Se acercaron con cierta emoción a esa rendija oscura abierta en el terreno. Robert abrió la cremallera de su cazadora. Jim observó que debajo, sujeta al cinturón, llevaba la funda con la pistola. El significado de ese gesto maquinal no se le pasó por alto. Por instinto se volvió para comprobar que April se hallara segura, cerca de él. Vio que Charlie se había detenido un poco más abajo que ellos. Inmóvil, miraba fijamente la entrada de la cueva como un condenado a muerte mira los fusiles apuntados hacia él.

– ¿Estás bien, Charlie?

El viejo respondió con un gesto afirmativo casi imperceptible.

Luego avanzó. Mientras se les adelantaba hacia la abertura de la gruta, dijo unas palabras con voz neutra.

– Primero entraré yo. Vosotros esperad aquí.

Ninguno de ellos puso objeciones. El tono y la expresión de Charlie no las admitían. Sin un motivo preciso, todos comprendieron que solo podía ser así.

Charlie pasó delante del perro y le hizo una caricia rápida en la cabeza. Unos pocos pasos más y desapareció en la oscuridad de la gruta.

Los demás permanecieron fuera, en pesada y silenciosa espera.

Al cabo de unos minutos que les parecieron años, Charlie reapareció en la entrada.

– Venid.

Se acercaron y lo siguieron hacia el interior. Silent Joe los miró pasar uno por uno y se quedó sentado donde estaba, sin ningún deseo de acompañarlos.

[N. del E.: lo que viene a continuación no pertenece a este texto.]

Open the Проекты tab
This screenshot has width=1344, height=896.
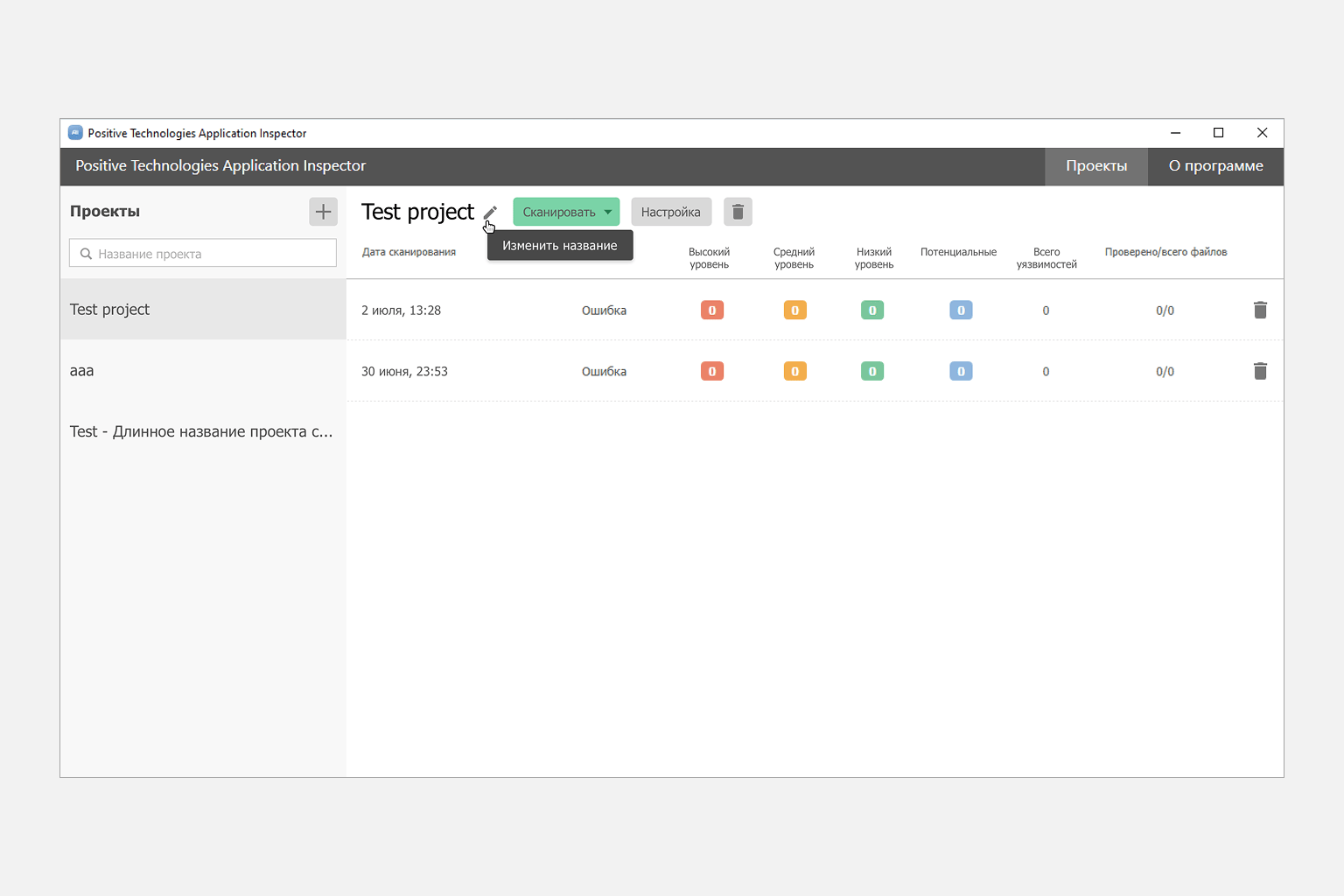pos(1096,166)
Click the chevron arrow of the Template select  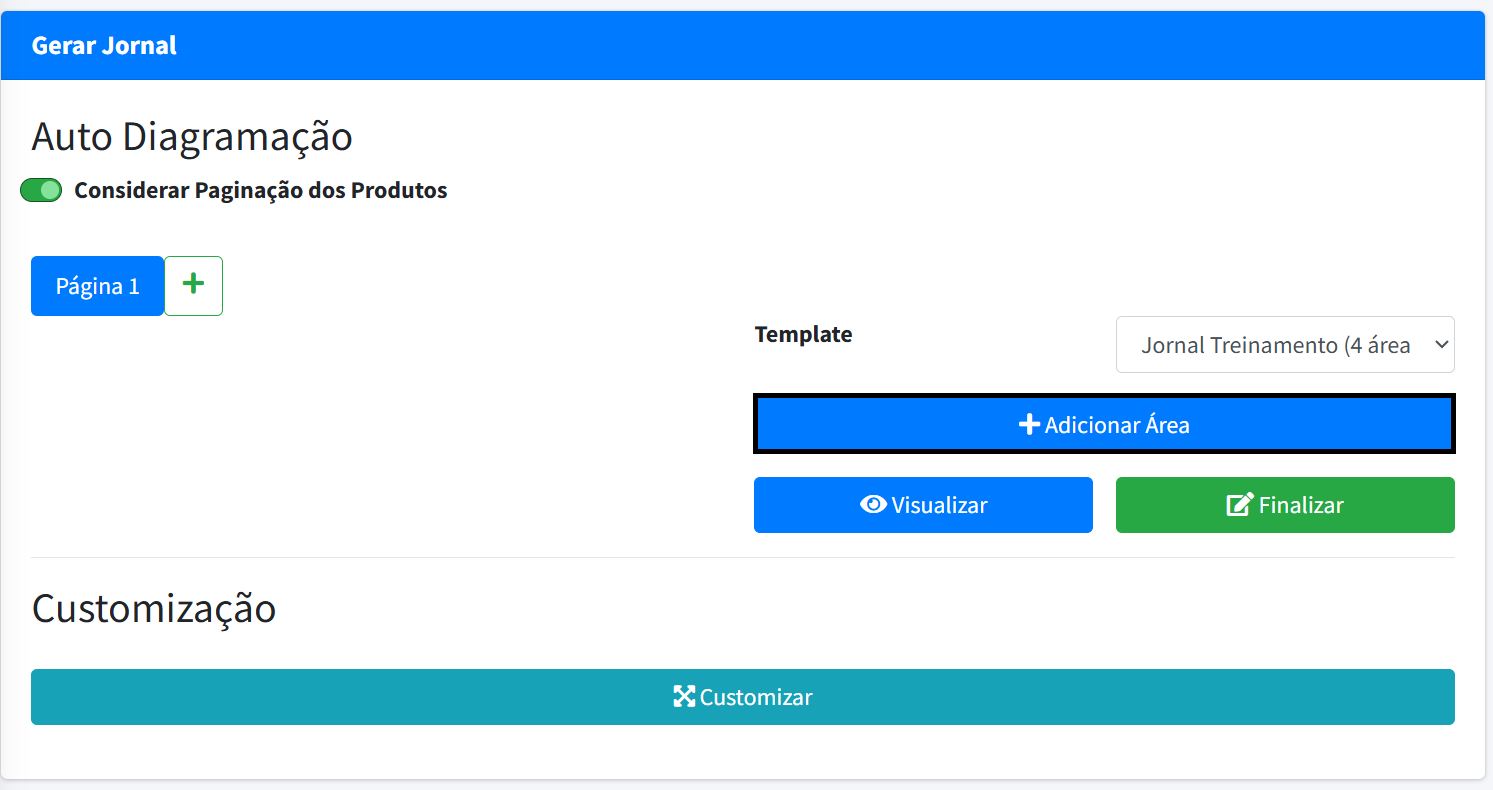point(1441,345)
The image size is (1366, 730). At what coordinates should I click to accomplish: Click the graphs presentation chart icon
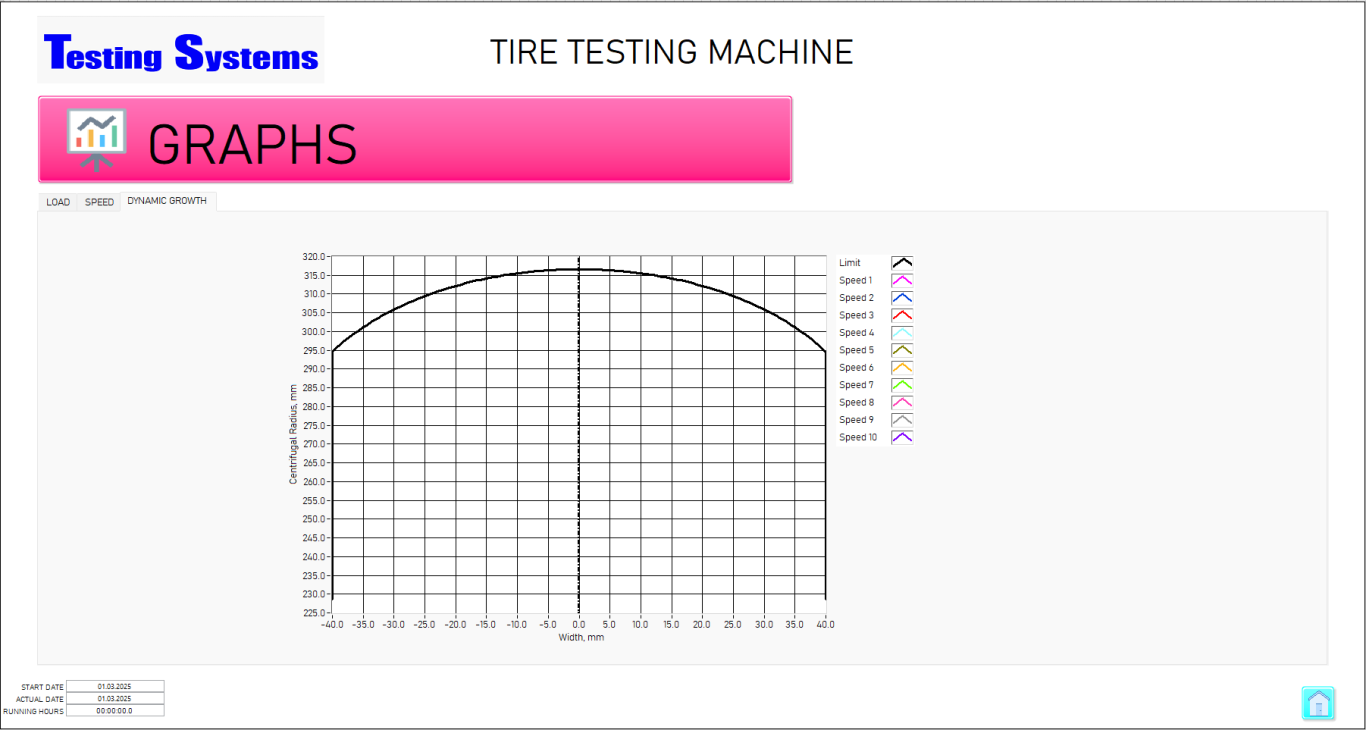[x=96, y=139]
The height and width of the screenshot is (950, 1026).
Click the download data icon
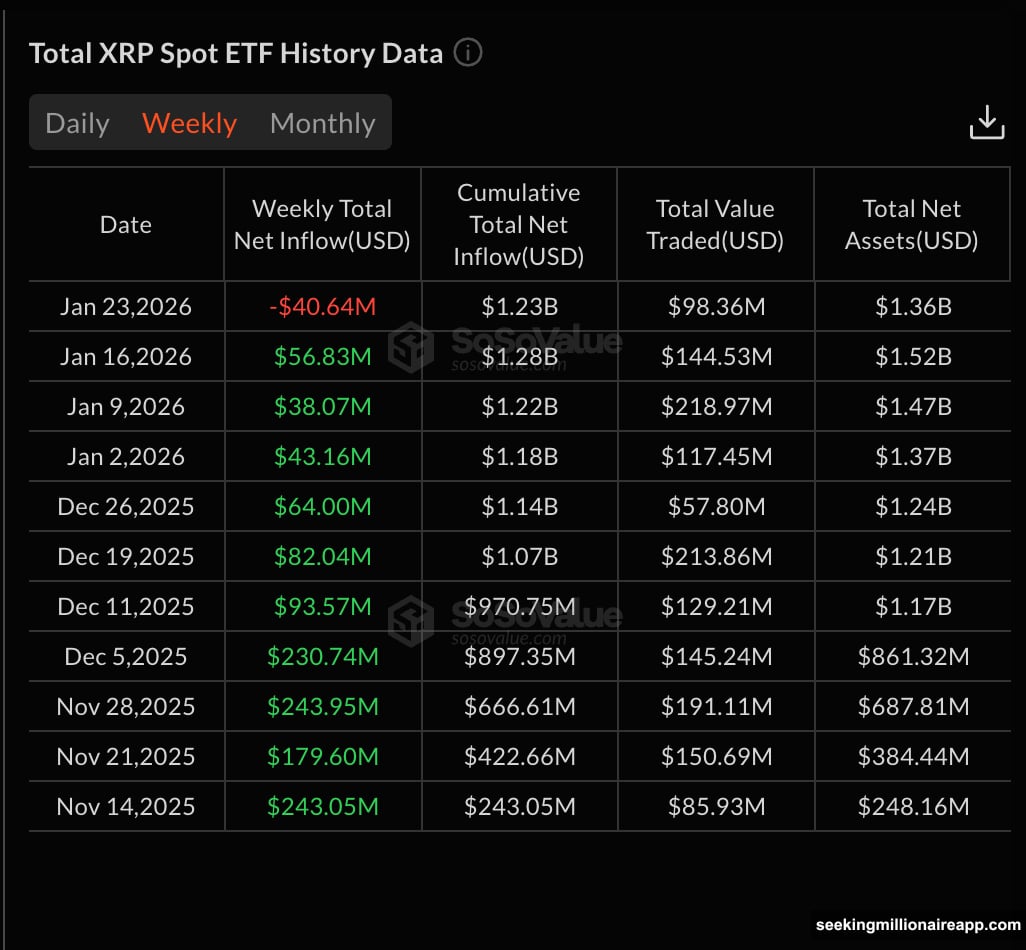pos(986,121)
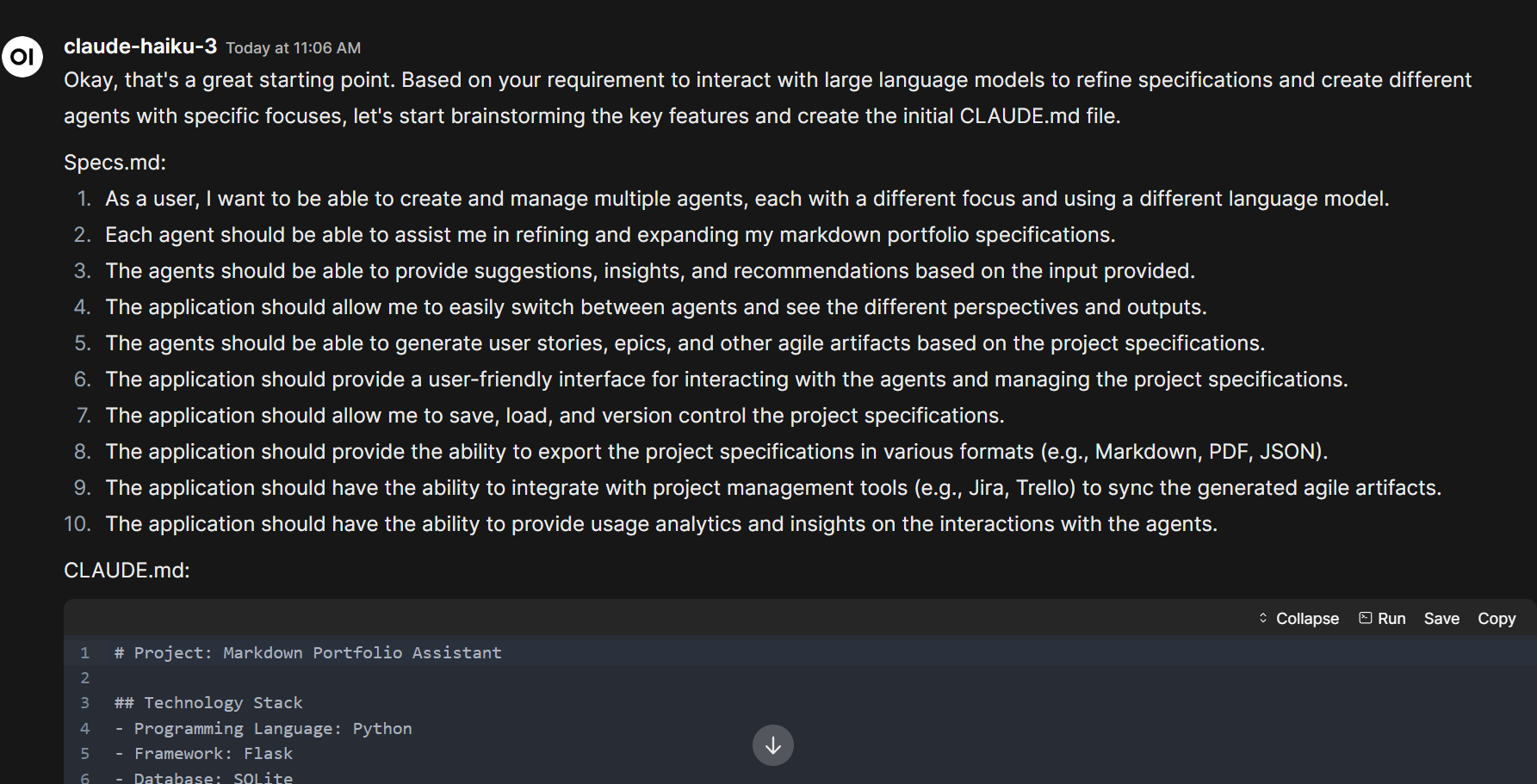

Se encontraron en una suerte de corredor que hacía las veces de antesala de una cueva no demasiado grande pero que mostraba señales de presencia humana. En las paredes había unas figuras dibujadas, que indudablemente formaban parte de la simbología y la mitología de los nativos. A la derecha se veía una especie de camastro de pieles consumidas por el tiempo, y al lado, en el suelo, yacían los restos de un arco y una aljaba con flechas.

Charlie les pidió que se detuvieran, al tiempo que tapaba con su cuerpo parte de la vista del lugar.